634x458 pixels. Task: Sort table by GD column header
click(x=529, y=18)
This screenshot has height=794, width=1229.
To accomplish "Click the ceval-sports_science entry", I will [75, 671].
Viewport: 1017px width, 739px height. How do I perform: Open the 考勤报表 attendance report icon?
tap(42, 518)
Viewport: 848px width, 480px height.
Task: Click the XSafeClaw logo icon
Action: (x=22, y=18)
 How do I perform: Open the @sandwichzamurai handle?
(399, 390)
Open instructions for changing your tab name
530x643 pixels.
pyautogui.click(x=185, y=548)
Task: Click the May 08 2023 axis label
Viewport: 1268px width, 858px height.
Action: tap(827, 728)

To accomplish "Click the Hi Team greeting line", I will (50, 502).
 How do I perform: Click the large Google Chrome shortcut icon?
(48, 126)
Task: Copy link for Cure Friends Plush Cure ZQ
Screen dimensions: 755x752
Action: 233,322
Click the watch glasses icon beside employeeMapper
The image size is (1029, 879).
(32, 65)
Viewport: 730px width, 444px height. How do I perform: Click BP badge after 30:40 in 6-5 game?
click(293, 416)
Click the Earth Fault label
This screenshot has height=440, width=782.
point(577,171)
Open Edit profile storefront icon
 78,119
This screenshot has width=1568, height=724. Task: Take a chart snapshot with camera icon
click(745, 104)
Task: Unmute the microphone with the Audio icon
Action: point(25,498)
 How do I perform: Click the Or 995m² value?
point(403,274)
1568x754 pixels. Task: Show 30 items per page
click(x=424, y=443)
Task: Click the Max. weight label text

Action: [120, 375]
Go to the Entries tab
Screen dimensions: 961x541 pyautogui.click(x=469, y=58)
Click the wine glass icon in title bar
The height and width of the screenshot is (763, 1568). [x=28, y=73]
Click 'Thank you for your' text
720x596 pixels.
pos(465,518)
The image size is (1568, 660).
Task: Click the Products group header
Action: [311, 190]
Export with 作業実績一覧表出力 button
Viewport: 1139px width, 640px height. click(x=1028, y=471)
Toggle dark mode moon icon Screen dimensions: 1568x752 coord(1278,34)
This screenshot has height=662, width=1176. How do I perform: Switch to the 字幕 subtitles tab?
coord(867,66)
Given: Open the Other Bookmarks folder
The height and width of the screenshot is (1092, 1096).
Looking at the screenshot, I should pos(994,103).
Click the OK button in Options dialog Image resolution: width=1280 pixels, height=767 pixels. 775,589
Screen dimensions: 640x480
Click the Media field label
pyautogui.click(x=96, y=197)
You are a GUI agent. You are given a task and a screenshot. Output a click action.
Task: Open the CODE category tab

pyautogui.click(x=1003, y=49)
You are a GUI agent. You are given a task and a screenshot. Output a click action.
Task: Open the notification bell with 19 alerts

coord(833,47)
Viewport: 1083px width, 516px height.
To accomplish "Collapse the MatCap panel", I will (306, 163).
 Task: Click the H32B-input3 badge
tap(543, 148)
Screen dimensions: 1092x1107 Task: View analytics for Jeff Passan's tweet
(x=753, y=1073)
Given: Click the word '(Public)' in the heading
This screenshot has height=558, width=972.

## Your goal
Transcribe the entire listing without a single omission.

## Response to the task
634x458 pixels. Task: Sort table by GD column header
click(x=529, y=18)
This screenshot has height=794, width=1229.
To accomplish "Click the ceval-sports_science entry", I will [75, 671].
Viewport: 1017px width, 739px height. How do I perform: Open the 考勤报表 attendance report icon?
tap(42, 518)
Viewport: 848px width, 480px height.
Task: Click the XSafeClaw logo icon
Action: (x=22, y=18)
 How do I perform: Open the @sandwichzamurai handle?
(399, 390)
Open instructions for changing your tab name
530x643 pixels.
pyautogui.click(x=185, y=548)
Task: Click the May 08 2023 axis label
Viewport: 1268px width, 858px height.
Action: tap(827, 728)

To accomplish "Click the Hi Team greeting line", I will (50, 502).
 How do I perform: Click the large Google Chrome shortcut icon?
(48, 126)
Task: Copy link for Cure Friends Plush Cure ZQ
Screen dimensions: 755x752
Action: 233,322
Click the watch glasses icon beside employeeMapper
The image size is (1029, 879).
(32, 65)
Viewport: 730px width, 444px height. How do I perform: Click BP badge after 30:40 in 6-5 game?
click(293, 416)
Click the Earth Fault label
This screenshot has height=440, width=782.
point(577,171)
Open Edit profile storefront icon
 78,119
This screenshot has width=1568, height=724. Task: Take a chart snapshot with camera icon
click(745, 104)
Task: Unmute the microphone with the Audio icon
Action: point(25,498)
 How do I perform: Click the Or 995m² value?
point(403,274)
1568x754 pixels. Task: Show 30 items per page
click(x=424, y=443)
Task: Click the Max. weight label text

Action: [120, 375]
Go to the Entries tab
Screen dimensions: 961x541 pyautogui.click(x=469, y=58)
Click the wine glass icon in title bar
The height and width of the screenshot is (763, 1568). [x=28, y=73]
Click 'Thank you for your' text
720x596 pixels.
pos(465,518)
The image size is (1568, 660).
Task: Click the Products group header
Action: [311, 190]
Export with 作業実績一覧表出力 button
Viewport: 1139px width, 640px height. click(x=1028, y=471)
Toggle dark mode moon icon Screen dimensions: 1568x752 coord(1278,34)
This screenshot has height=662, width=1176. How do I perform: Switch to the 字幕 subtitles tab?
coord(867,66)
Given: Open the Other Bookmarks folder
The height and width of the screenshot is (1092, 1096).
Looking at the screenshot, I should pos(994,103).
Click the OK button in Options dialog Image resolution: width=1280 pixels, height=767 pixels. 775,589
Screen dimensions: 640x480
Click the Media field label
pyautogui.click(x=96, y=197)
You are a GUI agent. You are given a task and a screenshot. Output a click action.
Task: Open the CODE category tab

pyautogui.click(x=1003, y=49)
You are a GUI agent. You are given a task and a screenshot. Output a click action.
Task: Open the notification bell with 19 alerts

coord(833,47)
Viewport: 1083px width, 516px height.
To accomplish "Collapse the MatCap panel", I will (306, 163).
 Task: Click the H32B-input3 badge
tap(543, 148)
Screen dimensions: 1092x1107 Task: View analytics for Jeff Passan's tweet
(x=753, y=1073)
Given: Click the word '(Public)' in the heading
This screenshot has height=558, width=972.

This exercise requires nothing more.